The UNIX system has de facto standards for special files and has many commands you should be aware of before naming one of your shell scripts the same name. To check for existing programs use the whence or find command as follows:

  cj> whence command                    # see if command exists in your PATH
  cj> find / -name file -print > TMP &  # search entire system for file

The use of the find command is not advisable on systems with large amounts of disk.

Filename Extensions

The UNIX system also has de facto standards for filename extensions. Most extensions are one character long. Although the period (.) does not have any special meaning in a filename, except in the first position, it is used for convention. These are not hard and fast rules of UNIX, although some programs require the proper extensions. The following list provides a brief description of each extension.


Filename Extensions

.a Assembler progamming language source code file
.c C programming language source code file
.f Fortran progamming language source code file
.o A compiled object file
.h C programming language header file
.sh Shell programming language source code file
.z A packed file

File Naming Rules

You may name your directories and files any name you wish as long as you remember the following rules.

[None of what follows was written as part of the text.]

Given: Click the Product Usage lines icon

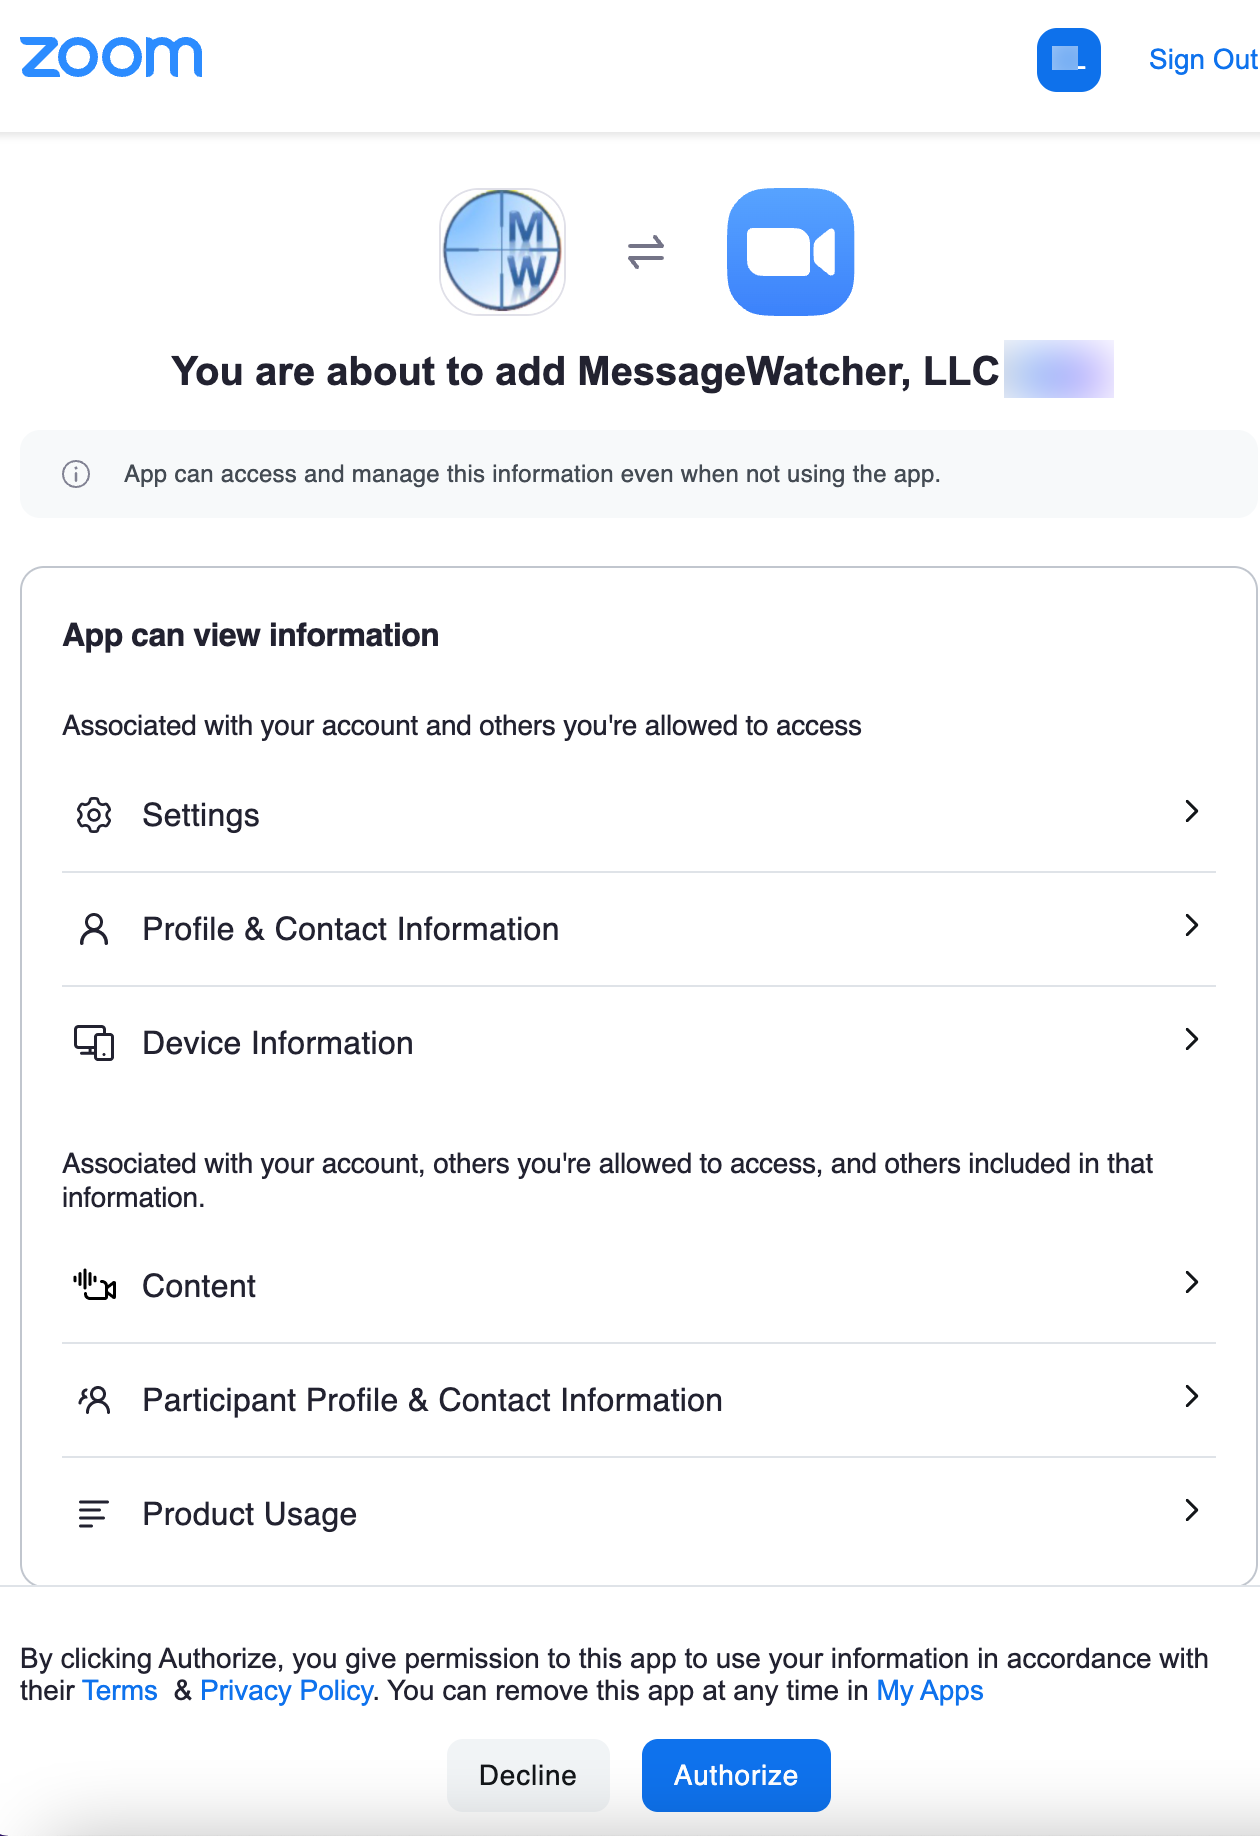Looking at the screenshot, I should tap(93, 1514).
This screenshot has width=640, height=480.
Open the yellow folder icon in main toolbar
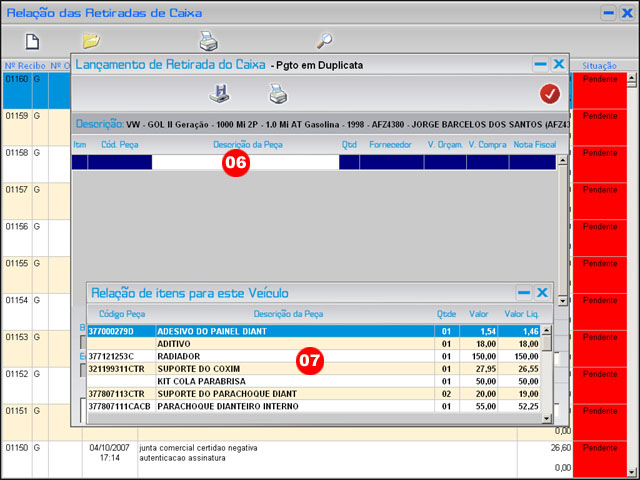(x=91, y=41)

1.  The name must be from one to 256 characters. Extra characters are ignored by the system. Keep filenames meaningful but short.
2.  All characters are legal except for the slash (/). It is used to separate directory levels and files.
3.  It is advisable to avoid the following list of characters since they are interpreted by the shell and other programs:
@ # $ ^ & * ? ( ) [ ] { } / \ | ; ' " < >
Space Tab Esc Ctrl-Characters
Spaces and tabs must be quoted if used as part of filenames.
4.  A period (.) at the beginning of a filename hides it from normal ls type referencing.
5.  Uppercase and lowercase characters are interpreted as different characters. A file named TMP is different from a file named tmp.
6.  It is advisable not to use any of the following characters at the beginning of a filename:
= + - = _

NOTE:  
Releases of System V prior to Release 4 only support filenames of 14 characters.



FILENAME GENERATION

Filename generation provides a shorthand for referencing files and directories. The shell scans each word of the command line for filename generation characters. For every one of these characters the shell attempts to expand it to a list of matching file and directory names based on the criteria in the following wildcard section. If no matches are found then no expansion of the word is done.

Wildcards

The wildcards used in filename generation function much like wildcards in a poker game. In poker, if a card is wild then it may be used as any other card in the deck. If "deuces" are wild then a player can make three of a kind by having a deuce and two Aces. The one difference in the shell's wildcards is the * (asterisk); it is used to expand into zero or more characters instead of a one-to-one match. The following is a list of patterns (wildcards) that may be used for matching file and directory names.


Wildcards

* Matches any string with zero or more characters.
? Matches any single character.
[chars] Matches any one of the characters enclosed within the brackets. The c1-c2 notation will match characters c1 through c2.
[!chars] Matches any one of the characters not enclosed within the brackets.
?(pattern[|pattern...]) Optionally matches any pattern. Multiple patterns may be listed, separated with vertical bars (|). The brackets [ ] show optional patterns.
*(pattern[|pattern...]) Matches zero or more occurrences of any pattern.
+(pattern[|pattern...]) Matches one or more occurrences of any pattern.
!(pattern[|pattern...]) Matches everything except any pattern.
@(pattern[|pattern...]) Matches exactly one occurrence of any pattern.
^[user] Expands to value of $HOME. If user is specified expands to user's home directory.

C Shell
The csh does not support the ?(pattern), *(pattern), +(pattern), !(pattern), or @(pattern) formats. However, the C shell adds the notation of {literal1,literal2,..}. You can use this notation to match various literal strings within filenames. The matching is performed left-to-right, with the order of the output being sorted for each group of files that match. It becomes useful when you want to match several different strings within filenames.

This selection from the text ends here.